[Opening ENTRIES SUPPLIED section]

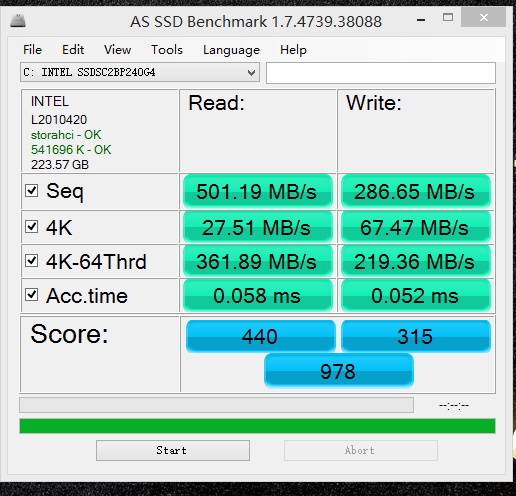The width and height of the screenshot is (516, 496).
Task: Maximize the AS SSD Benchmark window
Action: 448,17
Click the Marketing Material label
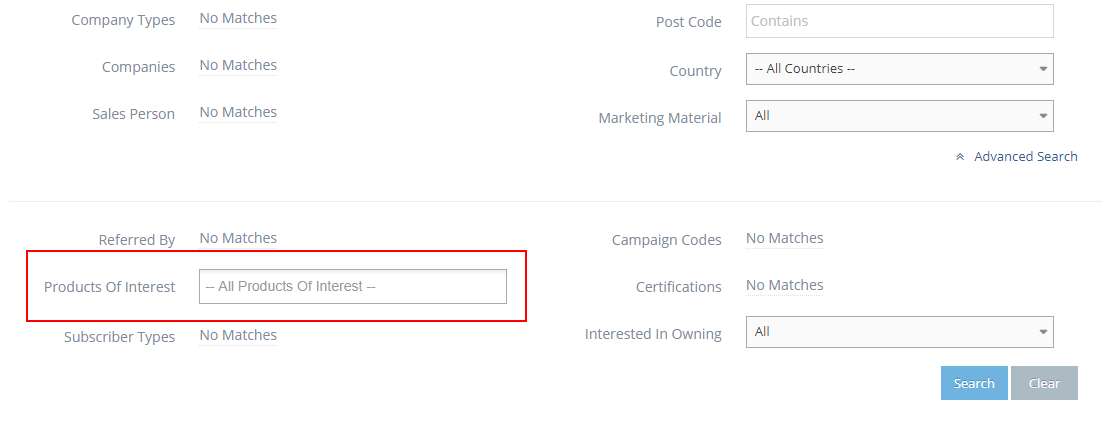 click(659, 118)
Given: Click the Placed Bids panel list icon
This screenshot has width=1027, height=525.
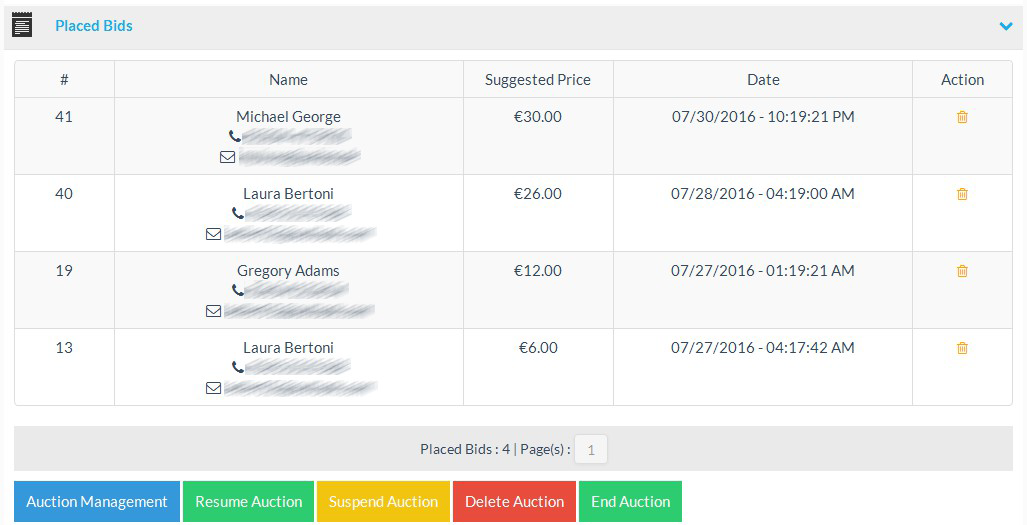Looking at the screenshot, I should point(22,25).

[Closing ENTRIES SUPPLIED section]

Working from the line with "Given: Click the Placed Bids panel list icon" to the last line of the material above, repeat each line exactly and leave out the pictures.

(WRITTEN RESPONSE):
Given: Click the Placed Bids panel list icon
This screenshot has width=1027, height=525.
Looking at the screenshot, I should point(22,25).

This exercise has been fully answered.